Anwen sat up and stretched. “It is time to see Lachlan?”

“Everything has been arranged for you, but you must come now.”

Anwen stood up and nodded. “Lead the way, Mrs. Owens. I am ready to do all that is necessary.”

Anwen tried not to yawn as they moved through the palace during the late afternoon. Her aunt was still meeting with the prince, and she was walking with Gwendolyn as a large palace guard led them around. Anwen was assured the guard was on the side of the king. He and a few others had stayed in the palace under Matthias’s direction to keep an eye on things. Since a guard escorted them, no one paid them much mind, even other guards walking through.

They went down to the first floor and towards the dining parlor before turning off a narrow hallway to an old wooden door that the guard stopped and lightly knocked on it. It was opened swiftly by a familiar face.

“Evan,” said Anwen as she walked into the hallway that led to the kitchen. “I wondered what had happened to you.”

“I don’t have much to do these days with my king gone. I have been demoted to helping in the kitchen and lighting fires in out-of-the-way places,” replied Evan as he shut the door behind Gwendolyn.
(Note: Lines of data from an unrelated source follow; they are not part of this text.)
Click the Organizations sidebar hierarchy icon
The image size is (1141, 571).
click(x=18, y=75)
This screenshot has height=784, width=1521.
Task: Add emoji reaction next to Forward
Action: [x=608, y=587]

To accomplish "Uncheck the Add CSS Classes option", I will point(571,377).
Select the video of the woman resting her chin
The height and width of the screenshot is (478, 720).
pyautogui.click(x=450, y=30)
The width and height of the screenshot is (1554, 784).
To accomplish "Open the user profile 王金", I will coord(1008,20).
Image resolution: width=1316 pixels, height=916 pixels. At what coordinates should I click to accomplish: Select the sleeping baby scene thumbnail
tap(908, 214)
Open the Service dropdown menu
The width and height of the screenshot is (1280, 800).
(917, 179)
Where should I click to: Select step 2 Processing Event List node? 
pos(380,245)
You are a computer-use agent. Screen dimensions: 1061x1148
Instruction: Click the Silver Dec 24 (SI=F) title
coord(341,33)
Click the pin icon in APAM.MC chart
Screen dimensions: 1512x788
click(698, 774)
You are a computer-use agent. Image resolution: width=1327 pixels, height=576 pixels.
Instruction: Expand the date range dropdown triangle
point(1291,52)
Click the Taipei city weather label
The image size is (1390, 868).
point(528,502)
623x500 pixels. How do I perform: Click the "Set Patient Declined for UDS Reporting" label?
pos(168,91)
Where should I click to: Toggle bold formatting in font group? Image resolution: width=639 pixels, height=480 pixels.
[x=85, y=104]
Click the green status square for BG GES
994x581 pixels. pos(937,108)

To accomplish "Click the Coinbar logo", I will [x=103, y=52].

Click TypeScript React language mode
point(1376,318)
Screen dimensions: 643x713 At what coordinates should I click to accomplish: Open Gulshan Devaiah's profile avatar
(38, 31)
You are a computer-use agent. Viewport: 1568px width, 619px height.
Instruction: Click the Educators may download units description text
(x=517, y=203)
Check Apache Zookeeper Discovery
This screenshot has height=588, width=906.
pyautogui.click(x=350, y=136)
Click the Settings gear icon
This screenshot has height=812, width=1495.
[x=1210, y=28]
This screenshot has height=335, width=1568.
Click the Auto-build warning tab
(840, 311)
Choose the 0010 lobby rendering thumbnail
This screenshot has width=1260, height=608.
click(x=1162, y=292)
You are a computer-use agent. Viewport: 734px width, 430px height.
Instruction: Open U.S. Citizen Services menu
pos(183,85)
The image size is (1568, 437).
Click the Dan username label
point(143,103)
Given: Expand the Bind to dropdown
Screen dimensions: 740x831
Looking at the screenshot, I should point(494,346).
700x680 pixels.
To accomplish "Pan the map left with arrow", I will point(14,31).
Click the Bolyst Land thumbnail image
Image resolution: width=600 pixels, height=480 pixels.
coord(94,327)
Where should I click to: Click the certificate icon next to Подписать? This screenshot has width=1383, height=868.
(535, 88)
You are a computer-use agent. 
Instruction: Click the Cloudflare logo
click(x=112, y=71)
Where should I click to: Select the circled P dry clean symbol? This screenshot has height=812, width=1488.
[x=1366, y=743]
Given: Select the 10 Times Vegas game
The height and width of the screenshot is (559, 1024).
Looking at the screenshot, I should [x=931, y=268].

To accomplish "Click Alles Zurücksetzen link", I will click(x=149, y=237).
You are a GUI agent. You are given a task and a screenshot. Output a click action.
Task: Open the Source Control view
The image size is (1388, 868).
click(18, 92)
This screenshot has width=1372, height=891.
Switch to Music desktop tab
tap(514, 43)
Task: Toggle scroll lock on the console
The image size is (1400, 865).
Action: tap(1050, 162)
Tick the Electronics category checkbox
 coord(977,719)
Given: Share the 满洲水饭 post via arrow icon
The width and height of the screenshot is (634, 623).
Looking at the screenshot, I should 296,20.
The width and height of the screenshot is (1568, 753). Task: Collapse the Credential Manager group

“You could have left,” said Anwen.

“This is my home and the place my king belongs. I stay here and wait to serve him again. You as well, my queen,” he replied with a short bow. The guard cleared his throat. “We don’t have much time. Both of you should come in here and change. I have managed to provide you with some clothes to hide your appearance, though they aren’t what you are used to.”

“You wish us to change?” asked Anwen.

Gwendolyn gasped. “It is time, then?”

Anwen looked at her cousin. “Time for what?”

“The king is coming home, your majesty,” said Evan. “If reports are true, he will be here sometime tomorrow. It is said he has a force formed like the land has never seen.”

“My aunt must know. It must be why she is meeting with Prince Korben,” noted Anwen. She looked out of the corner of her eye at Gwendolyn. “Did you talk to your mother of this?”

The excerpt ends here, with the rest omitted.